No-one would deny that this roll-call of names represents some serious talent, without which the industry would be poorer. But there's also something rather healthy about the prospect of a generational shift, making room for new talent with fresh ideas, untapped energy and a little less weary cynicism.

Yet, what the executive departures have exposed is a lack of convincing management talent waiting in the wings. The next generation is far from easy to identify, not least because so few have the sort of big personalities that made their predecessors so famous.

So it's not hard to imagine that this year's P45-ers will be back in 2006, still defining the industry, though perhaps accepting a more modest pay cheque in return for doing so.

In the meantime, some serious thought needs to go into quite what we should be looking for in tomorrow's A Listers if the industry is to weather the inevitable generational shift when it does come and emerge with a new generation of inspiring and energetic leaders. Right now it's far from obvious who they will be.

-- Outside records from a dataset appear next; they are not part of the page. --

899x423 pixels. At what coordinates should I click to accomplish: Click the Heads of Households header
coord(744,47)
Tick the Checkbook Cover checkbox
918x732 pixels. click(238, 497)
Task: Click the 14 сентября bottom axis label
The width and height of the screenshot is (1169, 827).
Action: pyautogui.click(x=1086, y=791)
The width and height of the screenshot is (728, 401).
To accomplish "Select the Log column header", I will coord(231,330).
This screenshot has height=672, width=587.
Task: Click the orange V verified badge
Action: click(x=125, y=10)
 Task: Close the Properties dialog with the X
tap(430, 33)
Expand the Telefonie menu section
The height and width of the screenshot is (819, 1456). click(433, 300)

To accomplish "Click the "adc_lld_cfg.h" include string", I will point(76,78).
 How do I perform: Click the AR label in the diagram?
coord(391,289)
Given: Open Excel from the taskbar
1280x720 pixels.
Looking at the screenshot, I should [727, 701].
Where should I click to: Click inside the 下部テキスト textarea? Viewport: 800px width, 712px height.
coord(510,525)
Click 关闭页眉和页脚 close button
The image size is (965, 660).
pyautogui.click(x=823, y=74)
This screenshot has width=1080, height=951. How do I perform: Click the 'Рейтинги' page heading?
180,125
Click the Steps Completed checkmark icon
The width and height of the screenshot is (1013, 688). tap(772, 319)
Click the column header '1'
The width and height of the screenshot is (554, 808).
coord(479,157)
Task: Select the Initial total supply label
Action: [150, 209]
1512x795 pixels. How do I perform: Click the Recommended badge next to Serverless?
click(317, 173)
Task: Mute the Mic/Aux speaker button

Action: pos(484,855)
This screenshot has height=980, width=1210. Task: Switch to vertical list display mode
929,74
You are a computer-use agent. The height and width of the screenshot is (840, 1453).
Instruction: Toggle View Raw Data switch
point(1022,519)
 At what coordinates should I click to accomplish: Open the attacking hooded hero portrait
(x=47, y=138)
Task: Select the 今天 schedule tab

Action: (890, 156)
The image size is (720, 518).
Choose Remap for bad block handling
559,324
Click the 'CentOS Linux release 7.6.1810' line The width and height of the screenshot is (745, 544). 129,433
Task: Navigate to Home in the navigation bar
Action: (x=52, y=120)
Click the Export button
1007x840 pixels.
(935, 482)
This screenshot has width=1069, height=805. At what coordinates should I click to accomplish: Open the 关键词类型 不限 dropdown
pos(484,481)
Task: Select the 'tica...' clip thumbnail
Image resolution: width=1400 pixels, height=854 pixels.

Talking of media departures, Ralph Bernard has been busy since unseating David Mansfield at GCap. Last week's announcement that he will be slashing ad breaks on the newly named Capital Radio stations is either incredibly brave and visionary or a ridiculous gamble (page 8).

It is certainly hard to see how the numbers stack up (but then that's hardly a new problem for Capital: the company has a history of paying mediocre talent eye-watering salaries).

Given the still-sorry state of radio advertising creativity, fewer ads will be a welcome relief for Capital's listener and advertiser customers.

But making up the revenue shortfall will be a mammoth task. Expect a takeover bid for GCap, and yet more instability in the radio market.